Mister Argh

You could, if you wanted to, live here, where I live, in this community, blissfully ignorant of what goes on anywhere else. One of my high school history teachers compared the Village of Knotydart to a cocoon. That same history teacher wore leather boots, blue jeans, and a jean jacket to class nearly every day of the week. He tossed the word “groovy” around quite a bit. When we studied the Roman Empire, he rolled a TV with a VCR into the classroom and showed us Jesus Christ Superstar. That was his first year, when he did all of that. He’d moved back to Knotydart from Tinseltown. He’d given up on the pipe dream of becoming the next Frances Ford Coppola. (Incidentally, he studied screenwriting with StepDude at Tinseltown College, but that was many moons ago.) After Mister Argh’s first year of teaching at Knotydart High, he started wearing khaki pants and a professor’s elbow-padded wool sport jacket, a button down shirt, and a tie.

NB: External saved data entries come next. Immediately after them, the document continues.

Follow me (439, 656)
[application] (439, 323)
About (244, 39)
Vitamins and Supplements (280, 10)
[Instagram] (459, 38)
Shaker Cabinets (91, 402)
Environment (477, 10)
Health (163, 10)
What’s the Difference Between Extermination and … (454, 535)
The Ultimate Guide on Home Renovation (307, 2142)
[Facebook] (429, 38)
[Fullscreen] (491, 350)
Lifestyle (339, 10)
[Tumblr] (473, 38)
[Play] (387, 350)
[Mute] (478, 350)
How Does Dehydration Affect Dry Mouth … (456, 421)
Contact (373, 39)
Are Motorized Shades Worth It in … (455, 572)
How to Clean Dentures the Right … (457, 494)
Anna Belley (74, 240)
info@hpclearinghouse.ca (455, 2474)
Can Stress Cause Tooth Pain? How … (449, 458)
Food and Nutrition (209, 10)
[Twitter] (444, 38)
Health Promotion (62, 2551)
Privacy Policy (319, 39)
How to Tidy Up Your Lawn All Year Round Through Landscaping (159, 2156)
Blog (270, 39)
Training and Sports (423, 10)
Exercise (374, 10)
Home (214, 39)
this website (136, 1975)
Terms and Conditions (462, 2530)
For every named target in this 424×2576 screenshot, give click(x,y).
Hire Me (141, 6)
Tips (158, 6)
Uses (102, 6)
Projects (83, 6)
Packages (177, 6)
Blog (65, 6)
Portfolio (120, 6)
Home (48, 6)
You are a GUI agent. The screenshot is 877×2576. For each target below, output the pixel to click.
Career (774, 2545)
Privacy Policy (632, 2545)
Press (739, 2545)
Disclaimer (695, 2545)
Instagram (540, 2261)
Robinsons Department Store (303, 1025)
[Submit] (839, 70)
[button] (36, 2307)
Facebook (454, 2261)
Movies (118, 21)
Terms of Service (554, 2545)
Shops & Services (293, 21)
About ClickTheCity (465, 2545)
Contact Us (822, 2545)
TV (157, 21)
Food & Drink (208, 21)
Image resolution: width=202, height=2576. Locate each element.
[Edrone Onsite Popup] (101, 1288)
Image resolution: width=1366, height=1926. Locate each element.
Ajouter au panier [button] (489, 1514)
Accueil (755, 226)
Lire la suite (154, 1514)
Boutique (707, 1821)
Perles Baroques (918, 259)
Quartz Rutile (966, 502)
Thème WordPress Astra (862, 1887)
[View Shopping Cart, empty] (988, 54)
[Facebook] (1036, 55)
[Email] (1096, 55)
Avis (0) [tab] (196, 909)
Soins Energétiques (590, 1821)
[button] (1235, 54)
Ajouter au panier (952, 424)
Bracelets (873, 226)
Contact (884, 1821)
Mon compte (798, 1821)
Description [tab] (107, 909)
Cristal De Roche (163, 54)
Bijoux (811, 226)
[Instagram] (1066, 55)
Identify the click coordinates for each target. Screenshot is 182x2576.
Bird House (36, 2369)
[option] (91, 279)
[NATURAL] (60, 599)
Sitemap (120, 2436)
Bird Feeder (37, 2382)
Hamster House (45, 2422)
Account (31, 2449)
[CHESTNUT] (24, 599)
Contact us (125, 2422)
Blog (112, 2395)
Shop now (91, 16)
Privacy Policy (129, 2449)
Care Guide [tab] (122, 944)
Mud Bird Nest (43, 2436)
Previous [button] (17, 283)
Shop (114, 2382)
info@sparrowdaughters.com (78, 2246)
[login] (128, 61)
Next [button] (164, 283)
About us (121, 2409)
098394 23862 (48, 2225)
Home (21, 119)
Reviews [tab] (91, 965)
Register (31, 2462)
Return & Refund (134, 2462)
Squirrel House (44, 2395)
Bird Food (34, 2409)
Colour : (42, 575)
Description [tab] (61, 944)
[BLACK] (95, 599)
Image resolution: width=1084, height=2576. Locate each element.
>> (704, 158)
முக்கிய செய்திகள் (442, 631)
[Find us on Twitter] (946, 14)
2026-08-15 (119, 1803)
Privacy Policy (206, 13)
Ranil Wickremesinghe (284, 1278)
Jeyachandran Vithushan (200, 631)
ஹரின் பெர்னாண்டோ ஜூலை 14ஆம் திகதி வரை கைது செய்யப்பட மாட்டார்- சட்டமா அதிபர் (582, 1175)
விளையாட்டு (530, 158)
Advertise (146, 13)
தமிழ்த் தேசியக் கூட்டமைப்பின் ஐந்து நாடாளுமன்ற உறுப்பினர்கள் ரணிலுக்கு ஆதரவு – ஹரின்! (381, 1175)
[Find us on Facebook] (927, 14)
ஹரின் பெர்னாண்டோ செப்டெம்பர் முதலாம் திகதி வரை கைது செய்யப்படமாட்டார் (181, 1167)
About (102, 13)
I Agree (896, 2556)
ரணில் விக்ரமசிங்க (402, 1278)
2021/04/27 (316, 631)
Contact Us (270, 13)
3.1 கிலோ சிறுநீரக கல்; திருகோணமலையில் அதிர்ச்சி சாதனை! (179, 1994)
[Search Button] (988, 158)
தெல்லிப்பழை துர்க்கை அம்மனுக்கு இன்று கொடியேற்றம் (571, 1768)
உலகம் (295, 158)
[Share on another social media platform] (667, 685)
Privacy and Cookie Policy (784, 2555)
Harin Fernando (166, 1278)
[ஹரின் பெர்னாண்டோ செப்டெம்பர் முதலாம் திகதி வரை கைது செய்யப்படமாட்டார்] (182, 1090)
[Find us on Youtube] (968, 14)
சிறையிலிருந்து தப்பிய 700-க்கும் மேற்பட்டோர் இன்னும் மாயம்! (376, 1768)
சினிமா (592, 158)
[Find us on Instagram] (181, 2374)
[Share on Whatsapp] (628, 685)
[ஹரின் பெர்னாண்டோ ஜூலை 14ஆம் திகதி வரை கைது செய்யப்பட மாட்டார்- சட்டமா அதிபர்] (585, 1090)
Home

He traded his boots for brown oxfords. He shaved off his thick black beard, and I never heard him say, “groovy,” again. Over the next two years he worked off his beer belly. He married an English teacher, and they had a kid. One day, by chance, like a year after I’d graduated college, he led his family into the bookstore café I kinda-sorta managed. He and his wife smiled at me. They didn’t say hi, though, and they never came back—at least not when I was around. No surprise there. I was a lousy student.